Музыка там тоже другая… но я девочка филоцентричная, мне литературные ассоциации и коннотации и ловить, и описывать – проще. Впрочем, по шаблону – ну как иначе – Нью-Йорк всегда был для меня городом Большого Джаза. Им он и остался, хотя некоторые мои друзья-аборигены утверждают, что джаз в Америке практически почил в бозе: не моден, не товарен, и слушают его только интеллектуалы-извращенцы. Увы, ни подтвердить, ни опровергнуть не могу: кажется, вся музыка этого города ушла в смартфоны и доставляется посредством наушников прямо в головной мозг потребителей, минуя большой эфир, в котором шум, постоянные сирены, громкие голоса, гудки машин и … и все-таки джаз, хотя бы и мизерными порциями. А вот Городу812 синкопы пристали как корове седло. Сколь не выделывается месье Голощекин, а Джаз в Белую Ночь – увы, оксюморон. И хотя дома у меня практически всегда играет если не радио Эрмитаж, то Курт Эллинг, Или Билли Холидей, или Эллочка… но если я иду гулять по городу, то в прогулочном плеере «на ход ноги» будет совсем иной «продовольственный набор».
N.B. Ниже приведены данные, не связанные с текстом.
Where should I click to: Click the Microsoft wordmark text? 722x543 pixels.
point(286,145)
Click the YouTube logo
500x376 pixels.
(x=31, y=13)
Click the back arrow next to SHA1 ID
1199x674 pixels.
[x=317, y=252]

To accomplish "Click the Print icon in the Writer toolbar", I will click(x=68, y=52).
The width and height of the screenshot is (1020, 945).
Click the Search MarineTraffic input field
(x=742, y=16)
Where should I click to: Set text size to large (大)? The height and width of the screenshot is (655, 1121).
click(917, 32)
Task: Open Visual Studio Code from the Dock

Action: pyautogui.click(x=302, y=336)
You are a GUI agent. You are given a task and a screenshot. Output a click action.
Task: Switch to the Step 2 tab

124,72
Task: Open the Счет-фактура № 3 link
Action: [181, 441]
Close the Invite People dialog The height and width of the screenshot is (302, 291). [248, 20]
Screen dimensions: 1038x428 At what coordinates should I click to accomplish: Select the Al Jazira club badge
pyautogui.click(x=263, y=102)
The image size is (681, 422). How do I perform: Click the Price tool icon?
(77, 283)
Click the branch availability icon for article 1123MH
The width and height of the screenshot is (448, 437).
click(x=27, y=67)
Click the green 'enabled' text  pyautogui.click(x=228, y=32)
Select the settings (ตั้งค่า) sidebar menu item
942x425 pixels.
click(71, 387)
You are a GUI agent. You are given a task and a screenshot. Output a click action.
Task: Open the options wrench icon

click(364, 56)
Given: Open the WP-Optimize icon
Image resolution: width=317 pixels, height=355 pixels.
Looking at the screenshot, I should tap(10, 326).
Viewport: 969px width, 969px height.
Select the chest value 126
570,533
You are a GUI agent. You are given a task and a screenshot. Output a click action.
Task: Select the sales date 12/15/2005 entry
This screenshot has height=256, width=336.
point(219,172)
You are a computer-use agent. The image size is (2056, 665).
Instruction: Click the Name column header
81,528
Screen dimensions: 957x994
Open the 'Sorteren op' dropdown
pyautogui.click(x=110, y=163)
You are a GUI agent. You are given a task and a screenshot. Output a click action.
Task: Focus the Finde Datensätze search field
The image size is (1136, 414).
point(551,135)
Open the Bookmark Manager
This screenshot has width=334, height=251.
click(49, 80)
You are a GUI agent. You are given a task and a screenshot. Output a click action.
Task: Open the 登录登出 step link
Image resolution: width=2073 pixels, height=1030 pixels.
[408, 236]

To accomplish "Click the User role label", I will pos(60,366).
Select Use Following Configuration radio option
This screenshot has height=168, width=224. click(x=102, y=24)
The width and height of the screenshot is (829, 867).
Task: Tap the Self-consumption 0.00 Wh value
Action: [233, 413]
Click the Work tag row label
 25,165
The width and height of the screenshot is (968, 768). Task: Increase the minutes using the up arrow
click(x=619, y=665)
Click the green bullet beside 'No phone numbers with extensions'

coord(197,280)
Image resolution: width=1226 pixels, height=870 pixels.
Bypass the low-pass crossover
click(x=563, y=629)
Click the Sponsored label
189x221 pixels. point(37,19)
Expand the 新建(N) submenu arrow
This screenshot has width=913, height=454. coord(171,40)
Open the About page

Вот, кстати, пока я набирала предыдущий абзац – мне пришло в голову, что музыки мне, скорее всего, не хватило из-за погоды: все уличные музыканты попрятались от мороза, разве что в метро попадались изредка… впрочем, впрочем в метро тоже было достаточно холодно. Вообще же, погодой мне свезло, как утопленнице: до минус пятнадцати днем, ураганный ветер, метель разной степени тяжести. Погода, что называется, шептала: Oh, baby, it’s cold outside… Но тут очень помогла петербургская закалка: ну да, ветер, мокрый снег, и мороз, и в одном флаконе – но это все не повод не выходить из комнаты. Хотя, конечно, могло бы быть и потеплее, а снежной грязи и льда под ногами – поменьше; тогда бы бегалось быстрее, успевалось больше, невпихуемое впихивалось плотнее.
Вот, пожалуй, и все. Можно, конечно, было бы написать еще несколько постов-отчетов, например, «как я посещала Музей Метрополитен» или «Общественный транспорт в Нью-Йорке – лайфхаки для неофитов», или “Размышления о бесславном крушении “Последнего корабля” о скалы Бродвея” — но это скучно. По музеям надо ходить ногами (если к этому занятию есть некоторое внутреннее расположение), а не читать о них. Транспорт… ну, кто приедет – сам разберется, зачем лишать товарищей удовольствия сперва потупить, а потом лично разрулить последствия)) ну и так далее. А так — все самое существенное сказано, и пора закругляться.
Послесловие
“I am burning. I have to live, I have to sing, I want to transform myself into a thousand different characters and carry their life with me onto the stage where it’s so bright and so dark at the same time, just knowing there are three thousand people out there longing to be swept away by the passion that’s about to flood out from scarlet curtains, to this I consecrate my body and my soul, I can give no more than all of myself, I feel my heart is a throbbing engine and my voice is the valve, like a wailing train, it has to sing or blow up, there’s too much fuel, too much fire, and what am I to do with this voice if I can’t let it out, it’s not just singing. I am here as a speck, but I don’t feel scared or about to be blown away, I feel like all New York is a warm embrace just waiting to enfold me. I am in love. But not with a person. I am passionately in love with my life.”